→ HOW TO COMPLETE THIS TASK
Without changing a character, output all of the records.

SUPPLIED ENTRIES Start Marker

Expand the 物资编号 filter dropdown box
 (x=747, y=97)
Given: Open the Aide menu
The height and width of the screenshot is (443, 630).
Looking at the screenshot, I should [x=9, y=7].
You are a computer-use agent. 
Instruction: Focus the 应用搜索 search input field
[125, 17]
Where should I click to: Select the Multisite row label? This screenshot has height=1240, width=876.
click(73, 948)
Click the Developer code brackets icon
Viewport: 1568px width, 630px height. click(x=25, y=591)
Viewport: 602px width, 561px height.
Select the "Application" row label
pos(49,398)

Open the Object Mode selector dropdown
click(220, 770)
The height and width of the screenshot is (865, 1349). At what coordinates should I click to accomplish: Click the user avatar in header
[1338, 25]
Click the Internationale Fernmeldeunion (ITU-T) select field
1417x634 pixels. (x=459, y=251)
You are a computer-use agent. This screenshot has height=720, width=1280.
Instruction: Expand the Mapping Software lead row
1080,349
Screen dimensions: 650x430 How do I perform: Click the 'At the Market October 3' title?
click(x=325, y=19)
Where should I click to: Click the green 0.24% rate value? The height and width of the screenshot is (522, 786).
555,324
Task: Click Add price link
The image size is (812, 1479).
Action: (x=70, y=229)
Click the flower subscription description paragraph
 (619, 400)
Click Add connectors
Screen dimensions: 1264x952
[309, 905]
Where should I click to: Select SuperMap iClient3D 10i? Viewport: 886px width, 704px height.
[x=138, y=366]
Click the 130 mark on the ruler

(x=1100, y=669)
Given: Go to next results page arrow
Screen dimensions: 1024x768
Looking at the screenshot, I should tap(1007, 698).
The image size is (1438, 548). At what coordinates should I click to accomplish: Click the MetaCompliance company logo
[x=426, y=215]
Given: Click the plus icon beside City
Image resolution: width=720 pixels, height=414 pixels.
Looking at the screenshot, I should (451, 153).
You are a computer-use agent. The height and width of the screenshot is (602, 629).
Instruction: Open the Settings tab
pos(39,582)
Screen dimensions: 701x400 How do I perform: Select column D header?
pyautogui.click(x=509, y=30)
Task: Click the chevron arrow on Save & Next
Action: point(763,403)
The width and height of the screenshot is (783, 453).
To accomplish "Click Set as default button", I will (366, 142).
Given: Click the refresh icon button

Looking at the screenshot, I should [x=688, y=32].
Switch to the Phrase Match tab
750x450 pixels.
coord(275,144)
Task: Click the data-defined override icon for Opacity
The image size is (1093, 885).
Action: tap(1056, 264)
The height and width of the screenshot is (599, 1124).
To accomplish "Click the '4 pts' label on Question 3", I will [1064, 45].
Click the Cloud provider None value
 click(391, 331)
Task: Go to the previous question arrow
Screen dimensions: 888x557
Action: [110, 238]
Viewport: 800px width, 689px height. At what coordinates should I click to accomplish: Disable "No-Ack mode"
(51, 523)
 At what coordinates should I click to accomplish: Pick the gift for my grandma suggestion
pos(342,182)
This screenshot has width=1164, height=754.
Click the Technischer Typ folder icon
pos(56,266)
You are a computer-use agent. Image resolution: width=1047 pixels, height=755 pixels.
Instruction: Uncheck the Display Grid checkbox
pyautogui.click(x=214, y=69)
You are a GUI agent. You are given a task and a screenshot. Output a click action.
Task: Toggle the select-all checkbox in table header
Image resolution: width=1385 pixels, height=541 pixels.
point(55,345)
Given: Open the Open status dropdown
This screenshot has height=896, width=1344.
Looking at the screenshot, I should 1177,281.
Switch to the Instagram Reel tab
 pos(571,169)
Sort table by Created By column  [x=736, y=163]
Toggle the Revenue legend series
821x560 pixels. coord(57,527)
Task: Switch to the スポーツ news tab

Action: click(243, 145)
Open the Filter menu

SUPPLIED ENTRIES End Marker

→ SOLUTION FOR THIS TASK
Expand the 物资编号 filter dropdown box
 (x=747, y=97)
Given: Open the Aide menu
The height and width of the screenshot is (443, 630).
Looking at the screenshot, I should [x=9, y=7].
You are a computer-use agent. 
Instruction: Focus the 应用搜索 search input field
[125, 17]
Where should I click to: Select the Multisite row label? This screenshot has height=1240, width=876.
click(73, 948)
Click the Developer code brackets icon
Viewport: 1568px width, 630px height. click(x=25, y=591)
Viewport: 602px width, 561px height.
Select the "Application" row label
pos(49,398)

Open the Object Mode selector dropdown
click(220, 770)
The height and width of the screenshot is (865, 1349). At what coordinates should I click to accomplish: Click the user avatar in header
[1338, 25]
Click the Internationale Fernmeldeunion (ITU-T) select field
1417x634 pixels. (x=459, y=251)
You are a computer-use agent. This screenshot has height=720, width=1280.
Instruction: Expand the Mapping Software lead row
1080,349
Screen dimensions: 650x430 How do I perform: Click the 'At the Market October 3' title?
click(x=325, y=19)
Where should I click to: Click the green 0.24% rate value? The height and width of the screenshot is (522, 786).
555,324
Task: Click Add price link
The image size is (812, 1479).
Action: (x=70, y=229)
Click the flower subscription description paragraph
 (619, 400)
Click Add connectors
Screen dimensions: 1264x952
[309, 905]
Where should I click to: Select SuperMap iClient3D 10i? Viewport: 886px width, 704px height.
[x=138, y=366]
Click the 130 mark on the ruler

(x=1100, y=669)
Given: Go to next results page arrow
Screen dimensions: 1024x768
Looking at the screenshot, I should tap(1007, 698).
The image size is (1438, 548). At what coordinates should I click to accomplish: Click the MetaCompliance company logo
[x=426, y=215]
Given: Click the plus icon beside City
Image resolution: width=720 pixels, height=414 pixels.
Looking at the screenshot, I should (451, 153).
You are a computer-use agent. The height and width of the screenshot is (602, 629).
Instruction: Open the Settings tab
pos(39,582)
Screen dimensions: 701x400 How do I perform: Select column D header?
pyautogui.click(x=509, y=30)
Task: Click the chevron arrow on Save & Next
Action: point(763,403)
The width and height of the screenshot is (783, 453).
To accomplish "Click Set as default button", I will (366, 142).
Given: Click the refresh icon button

Looking at the screenshot, I should [x=688, y=32].
Switch to the Phrase Match tab
750x450 pixels.
coord(275,144)
Task: Click the data-defined override icon for Opacity
The image size is (1093, 885).
Action: tap(1056, 264)
The height and width of the screenshot is (599, 1124).
To accomplish "Click the '4 pts' label on Question 3", I will [1064, 45].
Click the Cloud provider None value
 click(391, 331)
Task: Go to the previous question arrow
Screen dimensions: 888x557
Action: [110, 238]
Viewport: 800px width, 689px height. At what coordinates should I click to accomplish: Disable "No-Ack mode"
(51, 523)
 At what coordinates should I click to accomplish: Pick the gift for my grandma suggestion
pos(342,182)
This screenshot has width=1164, height=754.
Click the Technischer Typ folder icon
pos(56,266)
You are a computer-use agent. Image resolution: width=1047 pixels, height=755 pixels.
Instruction: Uncheck the Display Grid checkbox
pyautogui.click(x=214, y=69)
You are a GUI agent. You are given a task and a screenshot. Output a click action.
Task: Toggle the select-all checkbox in table header
Image resolution: width=1385 pixels, height=541 pixels.
point(55,345)
Given: Open the Open status dropdown
This screenshot has height=896, width=1344.
Looking at the screenshot, I should 1177,281.
Switch to the Instagram Reel tab
 pos(571,169)
Sort table by Created By column  [x=736, y=163]
Toggle the Revenue legend series
821x560 pixels. coord(57,527)
Task: Switch to the スポーツ news tab

Action: click(243, 145)
Open the Filter menu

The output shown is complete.